[Data items]

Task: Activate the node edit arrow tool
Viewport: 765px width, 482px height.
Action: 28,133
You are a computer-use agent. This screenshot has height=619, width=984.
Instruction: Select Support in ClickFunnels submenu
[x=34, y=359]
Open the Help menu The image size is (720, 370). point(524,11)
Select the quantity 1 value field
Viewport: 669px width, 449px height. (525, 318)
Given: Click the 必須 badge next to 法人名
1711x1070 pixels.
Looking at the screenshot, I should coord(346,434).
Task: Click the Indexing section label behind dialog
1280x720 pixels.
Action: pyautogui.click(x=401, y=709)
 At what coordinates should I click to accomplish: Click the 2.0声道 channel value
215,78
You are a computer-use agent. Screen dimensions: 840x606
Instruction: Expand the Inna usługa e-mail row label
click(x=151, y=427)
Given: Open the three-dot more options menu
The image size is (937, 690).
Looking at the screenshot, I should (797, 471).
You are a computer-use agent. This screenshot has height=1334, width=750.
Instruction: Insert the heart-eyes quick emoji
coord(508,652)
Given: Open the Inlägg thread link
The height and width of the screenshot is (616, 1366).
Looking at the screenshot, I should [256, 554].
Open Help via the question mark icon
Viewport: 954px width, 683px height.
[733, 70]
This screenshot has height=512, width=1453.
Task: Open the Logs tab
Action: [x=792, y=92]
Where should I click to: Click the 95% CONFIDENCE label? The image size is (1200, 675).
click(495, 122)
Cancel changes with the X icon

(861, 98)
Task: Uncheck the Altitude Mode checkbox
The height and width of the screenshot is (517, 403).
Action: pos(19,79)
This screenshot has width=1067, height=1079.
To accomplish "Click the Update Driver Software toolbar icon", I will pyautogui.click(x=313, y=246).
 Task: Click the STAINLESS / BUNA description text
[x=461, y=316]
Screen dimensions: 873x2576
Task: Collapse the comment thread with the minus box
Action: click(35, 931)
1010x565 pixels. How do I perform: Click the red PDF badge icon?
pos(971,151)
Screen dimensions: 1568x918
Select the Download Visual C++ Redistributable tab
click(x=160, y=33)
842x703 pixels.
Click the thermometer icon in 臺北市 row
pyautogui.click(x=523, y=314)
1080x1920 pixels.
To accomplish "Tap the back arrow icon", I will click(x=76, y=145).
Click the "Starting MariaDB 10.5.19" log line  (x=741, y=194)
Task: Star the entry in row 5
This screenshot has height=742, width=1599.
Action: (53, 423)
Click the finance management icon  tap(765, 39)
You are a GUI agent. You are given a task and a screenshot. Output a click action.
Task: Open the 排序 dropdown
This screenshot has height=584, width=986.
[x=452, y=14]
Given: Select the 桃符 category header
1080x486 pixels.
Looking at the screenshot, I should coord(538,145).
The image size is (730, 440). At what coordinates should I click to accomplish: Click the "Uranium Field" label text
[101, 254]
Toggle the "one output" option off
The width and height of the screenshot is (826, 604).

**The problem**
Restate all of the data above. Match it word for word.

**Expected output**
Task: Activate the node edit arrow tool
Viewport: 765px width, 482px height.
Action: 28,133
You are a computer-use agent. This screenshot has height=619, width=984.
Instruction: Select Support in ClickFunnels submenu
[x=34, y=359]
Open the Help menu The image size is (720, 370). point(524,11)
Select the quantity 1 value field
Viewport: 669px width, 449px height. (525, 318)
Given: Click the 必須 badge next to 法人名
1711x1070 pixels.
Looking at the screenshot, I should coord(346,434).
Task: Click the Indexing section label behind dialog
1280x720 pixels.
Action: pyautogui.click(x=401, y=709)
 At what coordinates should I click to accomplish: Click the 2.0声道 channel value
215,78
You are a computer-use agent. Screen dimensions: 840x606
Instruction: Expand the Inna usługa e-mail row label
click(x=151, y=427)
Given: Open the three-dot more options menu
The image size is (937, 690).
Looking at the screenshot, I should (797, 471).
You are a computer-use agent. This screenshot has height=1334, width=750.
Instruction: Insert the heart-eyes quick emoji
coord(508,652)
Given: Open the Inlägg thread link
The height and width of the screenshot is (616, 1366).
Looking at the screenshot, I should [256, 554].
Open Help via the question mark icon
Viewport: 954px width, 683px height.
[733, 70]
This screenshot has height=512, width=1453.
Task: Open the Logs tab
Action: [x=792, y=92]
Where should I click to: Click the 95% CONFIDENCE label? The image size is (1200, 675).
click(495, 122)
Cancel changes with the X icon

(861, 98)
Task: Uncheck the Altitude Mode checkbox
The height and width of the screenshot is (517, 403).
Action: pos(19,79)
This screenshot has width=1067, height=1079.
To accomplish "Click the Update Driver Software toolbar icon", I will pyautogui.click(x=313, y=246).
 Task: Click the STAINLESS / BUNA description text
[x=461, y=316]
Screen dimensions: 873x2576
Task: Collapse the comment thread with the minus box
Action: click(35, 931)
1010x565 pixels. How do I perform: Click the red PDF badge icon?
pos(971,151)
Screen dimensions: 1568x918
Select the Download Visual C++ Redistributable tab
click(x=160, y=33)
842x703 pixels.
Click the thermometer icon in 臺北市 row
pyautogui.click(x=523, y=314)
1080x1920 pixels.
To accomplish "Tap the back arrow icon", I will click(x=76, y=145).
Click the "Starting MariaDB 10.5.19" log line  (x=741, y=194)
Task: Star the entry in row 5
This screenshot has height=742, width=1599.
Action: (53, 423)
Click the finance management icon  tap(765, 39)
You are a GUI agent. You are given a task and a screenshot. Output a click action.
Task: Open the 排序 dropdown
This screenshot has height=584, width=986.
[x=452, y=14]
Given: Select the 桃符 category header
1080x486 pixels.
Looking at the screenshot, I should coord(538,145).
The image size is (730, 440). At what coordinates should I click to accomplish: Click the "Uranium Field" label text
[101, 254]
Toggle the "one output" option off
The width and height of the screenshot is (826, 604).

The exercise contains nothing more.